Valerio Maggio
Valerio Maggio is a Researcher, and Education Lead at Open Mined. He is well versed in open science and research software, and he has been recently awarded a fellowship from the Software Sustainability Institute (profile) focused on developing open teaching modules on Privacy-Preserving Machine Learning. Valerio is also an open-source contributor, and an active member of the Python community, helping with the organisation of many international conferences and community meetups like PyCon Italy, PyData, EuroPython, and EuroSciPy. All his talks, workshop materials and random ramblings are publicly available on his Speaker Deck and GitHub profiles. In his free time, Valerio is a casual Magic: The Gathering wizard 🧙♂️, of course playing a community magic format.
Session
In today's data-driven world, privacy stands as an essential requirements for the ethical and effective practice of data science. Moreover, the implementation of robust privacy guarantees in data analysis not only protects sensitive information, but also unlocks the potential for unprecedented democratisation of models and datasets.

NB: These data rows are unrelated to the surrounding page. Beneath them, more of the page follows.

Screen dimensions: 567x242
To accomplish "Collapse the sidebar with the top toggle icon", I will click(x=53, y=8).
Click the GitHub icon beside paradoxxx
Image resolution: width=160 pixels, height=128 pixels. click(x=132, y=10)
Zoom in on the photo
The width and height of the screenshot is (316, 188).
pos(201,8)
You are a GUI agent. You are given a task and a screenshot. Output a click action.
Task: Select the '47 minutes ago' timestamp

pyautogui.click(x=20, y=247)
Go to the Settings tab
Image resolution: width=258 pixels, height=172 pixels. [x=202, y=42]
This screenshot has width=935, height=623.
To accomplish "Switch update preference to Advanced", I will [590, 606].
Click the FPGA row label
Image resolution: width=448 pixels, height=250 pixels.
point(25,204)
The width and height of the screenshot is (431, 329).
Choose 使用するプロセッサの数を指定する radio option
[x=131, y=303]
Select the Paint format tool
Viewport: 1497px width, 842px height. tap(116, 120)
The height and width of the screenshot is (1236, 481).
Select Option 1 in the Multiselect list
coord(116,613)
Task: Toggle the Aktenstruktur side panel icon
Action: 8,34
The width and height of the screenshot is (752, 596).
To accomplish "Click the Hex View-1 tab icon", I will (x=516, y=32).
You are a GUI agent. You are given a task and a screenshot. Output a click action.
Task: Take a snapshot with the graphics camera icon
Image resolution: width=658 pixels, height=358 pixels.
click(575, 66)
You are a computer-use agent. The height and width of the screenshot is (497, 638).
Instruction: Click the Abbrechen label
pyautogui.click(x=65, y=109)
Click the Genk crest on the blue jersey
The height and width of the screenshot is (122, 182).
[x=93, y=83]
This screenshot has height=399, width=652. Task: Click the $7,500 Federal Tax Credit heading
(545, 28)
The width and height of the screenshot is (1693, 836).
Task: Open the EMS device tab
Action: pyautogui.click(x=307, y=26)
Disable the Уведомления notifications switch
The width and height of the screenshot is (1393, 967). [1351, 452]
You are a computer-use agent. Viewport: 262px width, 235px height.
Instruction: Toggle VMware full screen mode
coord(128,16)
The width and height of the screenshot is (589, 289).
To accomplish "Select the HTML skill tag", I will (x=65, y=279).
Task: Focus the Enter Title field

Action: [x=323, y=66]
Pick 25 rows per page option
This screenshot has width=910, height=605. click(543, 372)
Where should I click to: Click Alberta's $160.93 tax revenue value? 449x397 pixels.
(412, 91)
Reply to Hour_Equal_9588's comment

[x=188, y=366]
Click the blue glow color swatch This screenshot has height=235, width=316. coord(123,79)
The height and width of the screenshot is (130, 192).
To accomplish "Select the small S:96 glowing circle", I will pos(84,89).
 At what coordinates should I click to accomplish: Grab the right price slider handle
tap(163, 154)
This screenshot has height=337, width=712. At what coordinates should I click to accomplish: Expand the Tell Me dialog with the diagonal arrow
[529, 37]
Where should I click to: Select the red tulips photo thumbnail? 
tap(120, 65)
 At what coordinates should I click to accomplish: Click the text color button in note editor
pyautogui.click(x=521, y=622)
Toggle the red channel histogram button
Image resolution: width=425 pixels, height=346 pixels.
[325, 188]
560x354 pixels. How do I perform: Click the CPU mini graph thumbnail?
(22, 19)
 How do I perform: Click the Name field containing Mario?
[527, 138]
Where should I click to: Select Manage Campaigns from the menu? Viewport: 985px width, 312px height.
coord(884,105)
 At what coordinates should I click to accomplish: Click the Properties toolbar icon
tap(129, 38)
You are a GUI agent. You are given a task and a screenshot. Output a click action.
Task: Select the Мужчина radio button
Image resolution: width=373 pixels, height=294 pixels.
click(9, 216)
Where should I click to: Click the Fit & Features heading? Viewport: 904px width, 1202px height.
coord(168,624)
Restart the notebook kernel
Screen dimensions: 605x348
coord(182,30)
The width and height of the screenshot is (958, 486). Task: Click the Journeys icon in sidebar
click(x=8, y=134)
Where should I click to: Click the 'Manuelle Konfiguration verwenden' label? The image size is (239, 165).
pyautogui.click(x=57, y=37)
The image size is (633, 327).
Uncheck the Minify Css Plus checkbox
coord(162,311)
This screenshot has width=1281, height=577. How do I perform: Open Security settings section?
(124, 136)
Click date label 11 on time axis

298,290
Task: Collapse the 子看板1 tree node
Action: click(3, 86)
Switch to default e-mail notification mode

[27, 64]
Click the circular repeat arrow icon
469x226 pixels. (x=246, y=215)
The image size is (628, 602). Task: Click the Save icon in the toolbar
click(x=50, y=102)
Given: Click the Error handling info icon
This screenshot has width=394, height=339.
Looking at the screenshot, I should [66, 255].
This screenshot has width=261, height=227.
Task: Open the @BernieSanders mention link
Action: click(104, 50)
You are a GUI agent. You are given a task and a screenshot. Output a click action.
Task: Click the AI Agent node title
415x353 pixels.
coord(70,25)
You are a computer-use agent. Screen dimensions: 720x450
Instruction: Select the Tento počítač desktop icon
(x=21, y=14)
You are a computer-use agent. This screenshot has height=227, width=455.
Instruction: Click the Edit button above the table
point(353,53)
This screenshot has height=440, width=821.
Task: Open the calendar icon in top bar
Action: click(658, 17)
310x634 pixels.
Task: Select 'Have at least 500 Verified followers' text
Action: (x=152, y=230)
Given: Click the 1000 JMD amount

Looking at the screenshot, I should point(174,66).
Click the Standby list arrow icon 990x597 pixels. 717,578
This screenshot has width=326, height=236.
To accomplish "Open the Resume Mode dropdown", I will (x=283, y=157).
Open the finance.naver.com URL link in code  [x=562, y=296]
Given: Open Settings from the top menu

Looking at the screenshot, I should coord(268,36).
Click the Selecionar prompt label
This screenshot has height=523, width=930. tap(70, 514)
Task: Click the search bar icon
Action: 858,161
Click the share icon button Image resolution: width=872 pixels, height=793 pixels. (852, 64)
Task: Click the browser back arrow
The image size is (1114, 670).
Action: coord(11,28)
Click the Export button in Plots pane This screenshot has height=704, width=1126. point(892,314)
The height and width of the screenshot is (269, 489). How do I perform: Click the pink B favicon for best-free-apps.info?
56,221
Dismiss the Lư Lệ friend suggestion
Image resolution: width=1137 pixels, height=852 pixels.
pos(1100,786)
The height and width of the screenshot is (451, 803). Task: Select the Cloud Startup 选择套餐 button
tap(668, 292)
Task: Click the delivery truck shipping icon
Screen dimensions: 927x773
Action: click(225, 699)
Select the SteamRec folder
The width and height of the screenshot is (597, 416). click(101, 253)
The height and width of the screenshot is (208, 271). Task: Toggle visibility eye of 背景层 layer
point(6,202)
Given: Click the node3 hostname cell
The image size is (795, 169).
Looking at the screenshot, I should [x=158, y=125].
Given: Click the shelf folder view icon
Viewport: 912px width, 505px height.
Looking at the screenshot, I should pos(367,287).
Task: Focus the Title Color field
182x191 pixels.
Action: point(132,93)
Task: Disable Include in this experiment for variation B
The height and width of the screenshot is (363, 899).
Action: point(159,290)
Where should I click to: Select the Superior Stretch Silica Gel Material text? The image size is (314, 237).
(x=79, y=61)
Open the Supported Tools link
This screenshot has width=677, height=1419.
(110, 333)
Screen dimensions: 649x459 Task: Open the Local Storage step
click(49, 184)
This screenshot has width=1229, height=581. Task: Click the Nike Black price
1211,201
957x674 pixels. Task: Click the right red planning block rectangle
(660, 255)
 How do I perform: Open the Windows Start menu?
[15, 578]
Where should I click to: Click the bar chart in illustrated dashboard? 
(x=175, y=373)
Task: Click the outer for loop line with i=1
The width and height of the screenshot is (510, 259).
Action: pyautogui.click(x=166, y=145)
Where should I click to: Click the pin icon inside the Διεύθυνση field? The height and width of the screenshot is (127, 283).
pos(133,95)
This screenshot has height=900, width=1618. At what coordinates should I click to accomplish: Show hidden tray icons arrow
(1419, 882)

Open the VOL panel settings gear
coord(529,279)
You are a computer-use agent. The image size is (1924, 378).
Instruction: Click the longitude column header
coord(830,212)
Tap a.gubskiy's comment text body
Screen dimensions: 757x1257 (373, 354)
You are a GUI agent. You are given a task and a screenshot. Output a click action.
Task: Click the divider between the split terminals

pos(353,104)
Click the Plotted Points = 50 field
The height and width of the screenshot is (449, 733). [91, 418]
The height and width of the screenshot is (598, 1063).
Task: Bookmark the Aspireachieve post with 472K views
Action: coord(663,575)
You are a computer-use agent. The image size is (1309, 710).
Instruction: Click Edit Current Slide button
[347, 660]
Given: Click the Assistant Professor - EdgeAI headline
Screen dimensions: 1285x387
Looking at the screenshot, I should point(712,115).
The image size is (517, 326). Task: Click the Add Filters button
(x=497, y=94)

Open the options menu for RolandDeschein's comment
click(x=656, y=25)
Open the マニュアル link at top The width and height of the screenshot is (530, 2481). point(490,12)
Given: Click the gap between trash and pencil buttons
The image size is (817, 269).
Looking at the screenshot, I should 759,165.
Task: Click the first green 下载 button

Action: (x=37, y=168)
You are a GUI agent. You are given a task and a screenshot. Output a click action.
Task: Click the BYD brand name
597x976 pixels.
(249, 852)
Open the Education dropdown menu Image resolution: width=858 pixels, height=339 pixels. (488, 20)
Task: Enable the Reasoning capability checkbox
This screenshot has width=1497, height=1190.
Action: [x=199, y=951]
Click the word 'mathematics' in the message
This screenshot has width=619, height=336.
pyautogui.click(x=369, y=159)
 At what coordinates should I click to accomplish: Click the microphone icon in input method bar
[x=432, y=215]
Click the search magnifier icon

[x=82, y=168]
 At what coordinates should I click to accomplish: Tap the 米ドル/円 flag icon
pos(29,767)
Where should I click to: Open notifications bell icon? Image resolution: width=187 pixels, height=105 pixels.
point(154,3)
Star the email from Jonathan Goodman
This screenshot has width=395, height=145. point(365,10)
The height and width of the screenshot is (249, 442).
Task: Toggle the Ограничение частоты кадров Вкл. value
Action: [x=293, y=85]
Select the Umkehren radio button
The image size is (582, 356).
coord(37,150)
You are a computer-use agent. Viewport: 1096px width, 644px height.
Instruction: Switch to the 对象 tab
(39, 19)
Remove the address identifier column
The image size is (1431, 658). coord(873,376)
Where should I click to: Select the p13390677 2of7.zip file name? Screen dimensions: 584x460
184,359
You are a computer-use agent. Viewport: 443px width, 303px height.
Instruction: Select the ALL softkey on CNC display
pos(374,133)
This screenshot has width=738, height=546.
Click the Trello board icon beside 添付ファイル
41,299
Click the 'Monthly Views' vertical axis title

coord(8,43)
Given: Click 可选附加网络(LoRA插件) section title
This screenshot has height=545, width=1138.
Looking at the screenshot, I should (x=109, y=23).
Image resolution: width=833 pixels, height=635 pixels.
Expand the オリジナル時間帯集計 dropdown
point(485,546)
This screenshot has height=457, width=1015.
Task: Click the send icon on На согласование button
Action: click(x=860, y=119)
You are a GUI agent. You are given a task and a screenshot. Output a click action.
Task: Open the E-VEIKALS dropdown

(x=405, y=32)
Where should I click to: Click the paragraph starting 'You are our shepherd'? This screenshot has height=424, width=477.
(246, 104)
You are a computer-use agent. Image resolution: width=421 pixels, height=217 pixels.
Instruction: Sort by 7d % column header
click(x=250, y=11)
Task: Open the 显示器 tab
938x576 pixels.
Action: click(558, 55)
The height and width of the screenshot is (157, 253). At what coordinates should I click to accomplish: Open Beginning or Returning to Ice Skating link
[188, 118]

PySyft is a stack of open source tools that is designed to help organisations to securely collaborate with external (untrusted) individuals. By using PySyft, organisations can enable external auditors (e.g. data scientists) to use their assets, such as datasets or models, in order to conduct studies with a specific, known purpose. Data scientists can run their analysis using those assets through PySyft, and without seeing nor obtaining a copy of the assets themselves. We call this process Remote Data Science. PySyft is a framework for Remote Data Science.
In the first part of my talk I will introduce the problem of privacy in Data Science, PETs (Privacy Enhancing Technologies), and OpenMined mission to democratise access to data and information. Afterwards, I will demonstrate how PySyft
works, and how it can be used to run a machine learning experiments, with privacy guarantees.